Personal information
- Full name: Tural Humbatovich Humbatov
- Date of birth: 24 January 1994 (age 31)
- Place of birth: Saint Petersburg, Russia
- Height: 1.81 m (5 ft 11 in)
- Position: Defender

Youth career
- Zenit

Senior career*
- Years: Team / Apps / (Gls)
- 2013: Nistru / 8 / (0)
- 2014: Araz-Naxçıvan / 4 / (0)
- 2015: Keşla / 1 / (0)
- 2015-2017: Shuvalan / 52 / (2)
- 2017: Pobeda / 7 / (0)
- 2018: Dečić / 2 / (0)

= Tural Humbatov =

Azerbaijani footballer (born 1994)

Tural Humbatovich Humbatov (Турал Гумбатович Гумбатов; Tural Hümbətov; born 24 January 1994) is an Azerbaijani former footballer who is last known to have played as a defender for Dečić.

==Career==

Before the second half of 2012/13, Humbatov signed for Moldovan side Nistru from the youth academy of Zenit, one of Russia's most successful clubs, where he made 8 league appearances and scored 0 goals.

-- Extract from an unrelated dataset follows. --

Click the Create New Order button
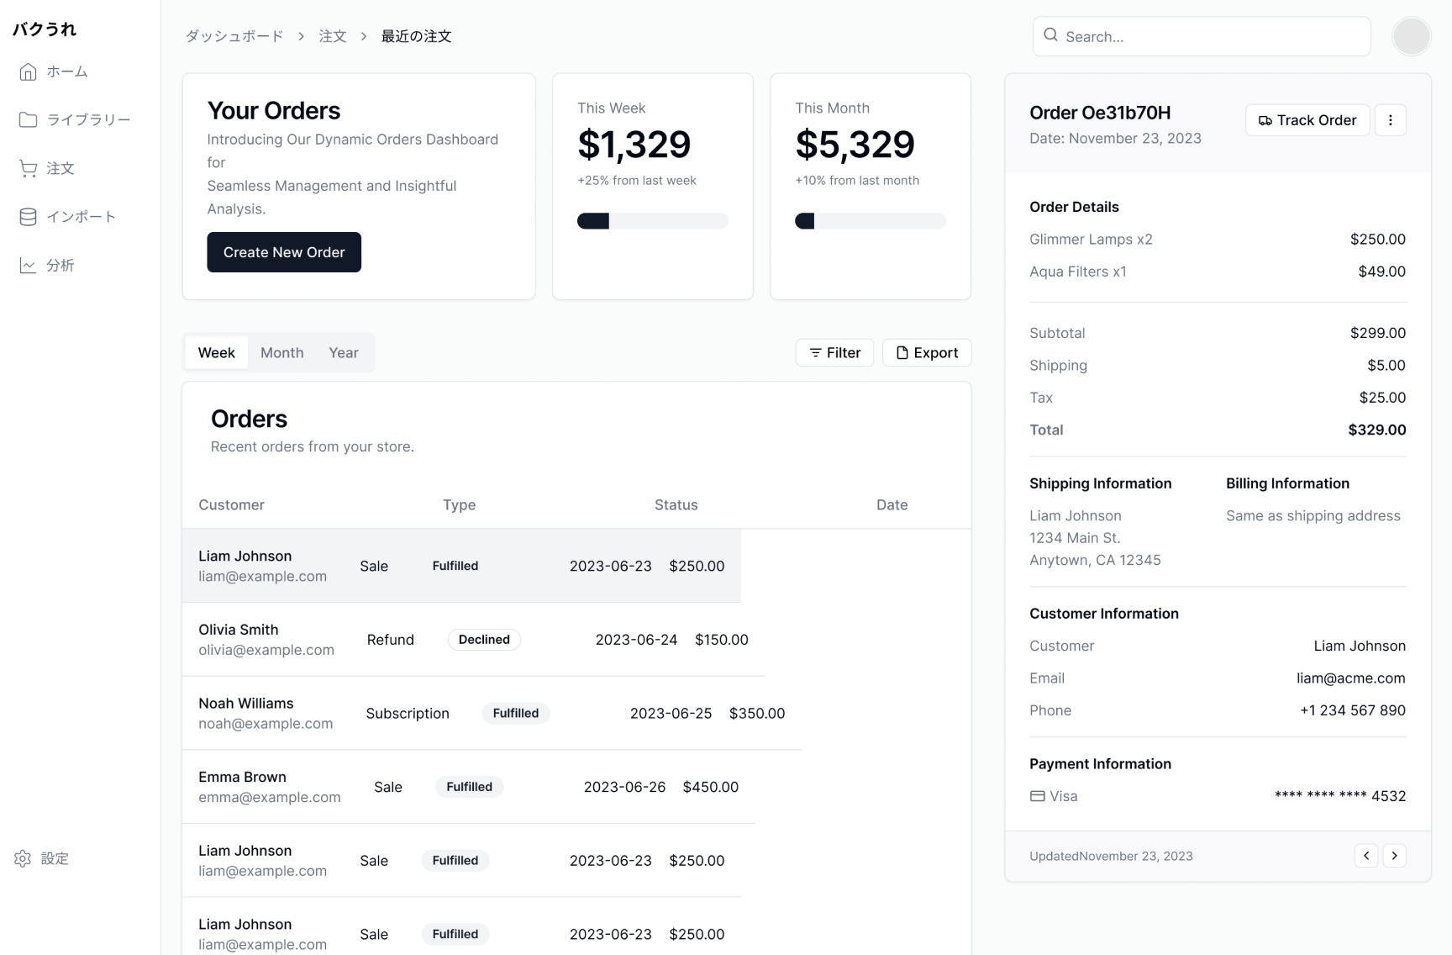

In 2015, Humbatov signed for Shuvalan in Azerbaijan, where he made 52 league appearances and scored 2 goals.

In 2017, he signed for Macedonian team Pobeda after trialing for Rostov in the Russian top flight.

Before the second half of 2017/18, Humbatov signed for Dečić in Montenegro after receiving offers from Slovenia and Greece.